> **Data in this exercise**:

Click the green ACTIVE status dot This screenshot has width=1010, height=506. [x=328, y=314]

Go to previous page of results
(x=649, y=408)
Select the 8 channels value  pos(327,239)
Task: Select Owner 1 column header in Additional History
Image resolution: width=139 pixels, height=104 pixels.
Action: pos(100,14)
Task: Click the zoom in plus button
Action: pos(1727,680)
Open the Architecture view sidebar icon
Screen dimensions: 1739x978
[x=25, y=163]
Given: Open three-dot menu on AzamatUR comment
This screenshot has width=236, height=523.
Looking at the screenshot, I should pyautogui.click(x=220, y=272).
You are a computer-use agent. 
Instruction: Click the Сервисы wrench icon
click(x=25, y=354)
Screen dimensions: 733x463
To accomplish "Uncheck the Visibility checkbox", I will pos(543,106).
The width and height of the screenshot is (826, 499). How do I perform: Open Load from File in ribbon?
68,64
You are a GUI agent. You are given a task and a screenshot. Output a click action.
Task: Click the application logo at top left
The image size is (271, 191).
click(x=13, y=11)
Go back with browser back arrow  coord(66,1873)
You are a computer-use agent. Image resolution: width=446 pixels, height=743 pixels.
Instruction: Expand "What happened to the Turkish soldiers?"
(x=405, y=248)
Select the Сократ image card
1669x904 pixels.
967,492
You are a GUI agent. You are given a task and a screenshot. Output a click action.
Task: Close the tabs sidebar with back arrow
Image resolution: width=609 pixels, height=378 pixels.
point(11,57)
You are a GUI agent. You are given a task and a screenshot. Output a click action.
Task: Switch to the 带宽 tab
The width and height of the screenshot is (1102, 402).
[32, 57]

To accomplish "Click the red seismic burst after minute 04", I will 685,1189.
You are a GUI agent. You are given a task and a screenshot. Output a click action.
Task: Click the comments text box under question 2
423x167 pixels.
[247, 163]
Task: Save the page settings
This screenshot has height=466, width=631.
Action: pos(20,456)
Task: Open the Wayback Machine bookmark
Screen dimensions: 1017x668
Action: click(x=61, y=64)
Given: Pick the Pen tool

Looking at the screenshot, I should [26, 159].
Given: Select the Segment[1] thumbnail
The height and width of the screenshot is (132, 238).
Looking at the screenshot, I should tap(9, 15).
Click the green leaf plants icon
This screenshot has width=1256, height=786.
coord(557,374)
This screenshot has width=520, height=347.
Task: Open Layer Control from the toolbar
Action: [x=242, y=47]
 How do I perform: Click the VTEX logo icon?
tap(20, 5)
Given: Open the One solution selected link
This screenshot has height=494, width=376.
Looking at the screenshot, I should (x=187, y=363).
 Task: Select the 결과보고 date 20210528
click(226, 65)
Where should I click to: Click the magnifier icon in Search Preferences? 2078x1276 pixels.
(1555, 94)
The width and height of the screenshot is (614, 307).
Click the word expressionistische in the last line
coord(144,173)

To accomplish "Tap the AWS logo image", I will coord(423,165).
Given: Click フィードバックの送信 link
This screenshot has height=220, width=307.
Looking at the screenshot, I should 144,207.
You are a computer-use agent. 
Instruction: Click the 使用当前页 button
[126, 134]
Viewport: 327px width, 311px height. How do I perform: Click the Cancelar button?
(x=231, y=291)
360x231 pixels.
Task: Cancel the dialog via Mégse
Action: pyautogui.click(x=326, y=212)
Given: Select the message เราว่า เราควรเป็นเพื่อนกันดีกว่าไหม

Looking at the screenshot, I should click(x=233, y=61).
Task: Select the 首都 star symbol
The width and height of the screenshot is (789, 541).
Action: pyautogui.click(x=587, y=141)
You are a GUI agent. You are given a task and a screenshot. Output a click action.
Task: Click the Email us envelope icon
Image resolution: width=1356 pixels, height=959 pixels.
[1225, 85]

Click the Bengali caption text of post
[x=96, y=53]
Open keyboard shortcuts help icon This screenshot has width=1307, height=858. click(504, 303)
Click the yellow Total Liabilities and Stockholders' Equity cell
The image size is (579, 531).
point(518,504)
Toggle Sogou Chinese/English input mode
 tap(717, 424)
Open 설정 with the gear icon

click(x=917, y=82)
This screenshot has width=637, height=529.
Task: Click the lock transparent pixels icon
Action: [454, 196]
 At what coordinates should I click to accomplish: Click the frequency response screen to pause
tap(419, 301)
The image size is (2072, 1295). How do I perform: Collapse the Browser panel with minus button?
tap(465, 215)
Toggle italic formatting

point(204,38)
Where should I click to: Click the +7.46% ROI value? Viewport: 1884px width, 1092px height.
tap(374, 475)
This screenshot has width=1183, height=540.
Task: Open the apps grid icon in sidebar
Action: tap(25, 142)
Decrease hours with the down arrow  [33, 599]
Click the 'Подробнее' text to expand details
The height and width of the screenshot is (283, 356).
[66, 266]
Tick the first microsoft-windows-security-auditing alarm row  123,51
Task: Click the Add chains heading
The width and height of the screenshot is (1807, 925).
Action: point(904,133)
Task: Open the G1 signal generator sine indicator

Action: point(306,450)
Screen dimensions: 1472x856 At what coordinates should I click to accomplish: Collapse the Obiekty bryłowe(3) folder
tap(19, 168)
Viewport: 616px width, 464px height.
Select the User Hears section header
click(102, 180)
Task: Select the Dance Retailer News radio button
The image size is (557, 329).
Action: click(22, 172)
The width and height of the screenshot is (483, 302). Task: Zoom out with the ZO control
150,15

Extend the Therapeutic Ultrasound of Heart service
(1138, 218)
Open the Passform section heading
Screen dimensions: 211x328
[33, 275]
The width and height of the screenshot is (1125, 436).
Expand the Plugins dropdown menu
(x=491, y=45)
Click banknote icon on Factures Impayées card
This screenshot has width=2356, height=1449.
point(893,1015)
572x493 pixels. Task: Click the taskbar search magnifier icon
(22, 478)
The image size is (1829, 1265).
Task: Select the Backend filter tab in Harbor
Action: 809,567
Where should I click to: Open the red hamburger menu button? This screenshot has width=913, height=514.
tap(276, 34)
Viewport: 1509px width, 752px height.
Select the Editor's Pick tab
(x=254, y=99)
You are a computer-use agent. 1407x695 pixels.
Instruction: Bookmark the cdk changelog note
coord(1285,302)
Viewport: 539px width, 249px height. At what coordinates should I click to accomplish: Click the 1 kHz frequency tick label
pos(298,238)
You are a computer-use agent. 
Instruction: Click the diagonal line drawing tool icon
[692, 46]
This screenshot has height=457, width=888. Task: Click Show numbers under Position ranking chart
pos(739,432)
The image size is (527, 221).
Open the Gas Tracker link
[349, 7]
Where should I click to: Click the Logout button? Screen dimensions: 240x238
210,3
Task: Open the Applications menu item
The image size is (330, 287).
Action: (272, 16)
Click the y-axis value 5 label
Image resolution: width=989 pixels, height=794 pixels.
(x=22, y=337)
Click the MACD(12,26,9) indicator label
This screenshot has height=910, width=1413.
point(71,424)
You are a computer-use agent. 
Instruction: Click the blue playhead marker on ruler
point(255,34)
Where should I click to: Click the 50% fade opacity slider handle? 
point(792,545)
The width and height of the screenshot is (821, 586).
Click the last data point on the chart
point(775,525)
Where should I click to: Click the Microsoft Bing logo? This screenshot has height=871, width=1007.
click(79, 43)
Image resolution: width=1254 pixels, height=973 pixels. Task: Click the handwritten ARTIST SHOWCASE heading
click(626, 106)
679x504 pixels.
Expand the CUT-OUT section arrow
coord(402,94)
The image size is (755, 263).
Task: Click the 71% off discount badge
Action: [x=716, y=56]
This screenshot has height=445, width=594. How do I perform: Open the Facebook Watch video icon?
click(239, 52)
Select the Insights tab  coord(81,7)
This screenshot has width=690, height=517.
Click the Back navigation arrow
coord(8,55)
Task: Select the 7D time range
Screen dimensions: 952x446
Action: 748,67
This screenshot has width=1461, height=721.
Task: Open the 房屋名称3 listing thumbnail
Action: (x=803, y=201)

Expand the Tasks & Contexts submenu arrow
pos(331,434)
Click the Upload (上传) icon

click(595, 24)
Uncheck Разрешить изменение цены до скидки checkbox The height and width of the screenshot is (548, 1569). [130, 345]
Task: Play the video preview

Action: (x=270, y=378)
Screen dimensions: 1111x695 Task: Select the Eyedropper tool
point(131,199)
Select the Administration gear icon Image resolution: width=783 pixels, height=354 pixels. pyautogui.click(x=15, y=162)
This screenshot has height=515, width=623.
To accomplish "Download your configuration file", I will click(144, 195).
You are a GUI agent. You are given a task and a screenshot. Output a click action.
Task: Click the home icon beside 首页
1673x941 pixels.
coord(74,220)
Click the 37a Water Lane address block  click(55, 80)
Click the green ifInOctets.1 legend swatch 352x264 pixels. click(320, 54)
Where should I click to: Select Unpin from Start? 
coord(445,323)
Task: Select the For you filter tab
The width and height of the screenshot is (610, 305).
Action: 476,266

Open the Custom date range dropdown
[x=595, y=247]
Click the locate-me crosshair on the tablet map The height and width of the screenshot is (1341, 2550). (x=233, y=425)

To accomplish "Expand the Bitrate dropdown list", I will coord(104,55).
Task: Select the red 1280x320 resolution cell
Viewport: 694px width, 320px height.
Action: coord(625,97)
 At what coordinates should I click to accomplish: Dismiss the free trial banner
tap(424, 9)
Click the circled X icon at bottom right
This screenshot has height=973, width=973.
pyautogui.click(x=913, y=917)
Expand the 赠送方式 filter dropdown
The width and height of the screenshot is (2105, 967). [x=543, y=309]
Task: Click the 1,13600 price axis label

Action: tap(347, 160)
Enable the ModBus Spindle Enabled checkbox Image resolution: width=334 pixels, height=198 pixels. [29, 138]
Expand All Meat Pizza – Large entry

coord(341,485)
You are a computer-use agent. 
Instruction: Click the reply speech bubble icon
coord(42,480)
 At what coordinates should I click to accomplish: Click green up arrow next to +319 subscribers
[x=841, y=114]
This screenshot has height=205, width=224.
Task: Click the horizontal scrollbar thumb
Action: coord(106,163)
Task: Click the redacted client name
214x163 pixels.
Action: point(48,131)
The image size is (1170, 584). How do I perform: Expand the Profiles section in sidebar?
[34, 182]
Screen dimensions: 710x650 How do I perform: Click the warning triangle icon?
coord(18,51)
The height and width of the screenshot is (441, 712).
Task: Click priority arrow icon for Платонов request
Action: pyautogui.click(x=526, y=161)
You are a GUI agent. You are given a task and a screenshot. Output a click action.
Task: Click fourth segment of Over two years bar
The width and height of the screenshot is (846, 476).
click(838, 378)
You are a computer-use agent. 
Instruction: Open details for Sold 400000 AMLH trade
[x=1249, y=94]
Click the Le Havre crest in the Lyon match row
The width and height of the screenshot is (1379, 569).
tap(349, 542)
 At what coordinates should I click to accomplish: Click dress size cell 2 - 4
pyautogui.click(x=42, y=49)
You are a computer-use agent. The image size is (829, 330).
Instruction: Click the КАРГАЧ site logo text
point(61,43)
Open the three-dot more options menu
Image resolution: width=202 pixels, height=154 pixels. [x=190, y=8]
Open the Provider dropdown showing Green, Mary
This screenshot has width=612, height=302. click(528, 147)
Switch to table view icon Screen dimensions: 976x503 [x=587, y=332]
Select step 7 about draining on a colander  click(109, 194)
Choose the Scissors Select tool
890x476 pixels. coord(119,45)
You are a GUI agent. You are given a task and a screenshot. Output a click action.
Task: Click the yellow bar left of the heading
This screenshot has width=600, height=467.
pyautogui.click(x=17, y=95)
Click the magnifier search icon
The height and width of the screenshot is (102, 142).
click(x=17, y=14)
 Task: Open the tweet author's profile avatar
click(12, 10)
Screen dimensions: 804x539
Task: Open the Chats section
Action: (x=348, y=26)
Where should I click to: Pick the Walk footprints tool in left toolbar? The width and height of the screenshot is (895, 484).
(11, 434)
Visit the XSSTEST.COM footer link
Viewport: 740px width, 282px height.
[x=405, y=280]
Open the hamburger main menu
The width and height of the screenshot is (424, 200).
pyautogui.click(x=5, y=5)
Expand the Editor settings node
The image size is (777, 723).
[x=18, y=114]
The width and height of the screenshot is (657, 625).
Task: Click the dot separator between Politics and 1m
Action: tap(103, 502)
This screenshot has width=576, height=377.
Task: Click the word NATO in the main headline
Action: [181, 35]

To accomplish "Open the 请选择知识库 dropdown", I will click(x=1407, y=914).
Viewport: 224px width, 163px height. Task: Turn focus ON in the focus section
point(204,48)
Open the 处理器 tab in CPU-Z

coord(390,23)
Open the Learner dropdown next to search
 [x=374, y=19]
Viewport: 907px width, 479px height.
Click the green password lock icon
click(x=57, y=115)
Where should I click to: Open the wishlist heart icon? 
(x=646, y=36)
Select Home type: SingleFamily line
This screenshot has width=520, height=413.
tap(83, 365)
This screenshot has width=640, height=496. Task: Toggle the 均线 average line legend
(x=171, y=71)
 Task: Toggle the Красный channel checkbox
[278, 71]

> **Exercise**:
Please pick out every line of the rows above that contains the word "link" and copy each of those lines.

> **Full output**:
Given: Open the One solution selected link
Given: Click フィードバックの送信 link
Open the Gas Tracker link
Visit the XSSTEST.COM footer link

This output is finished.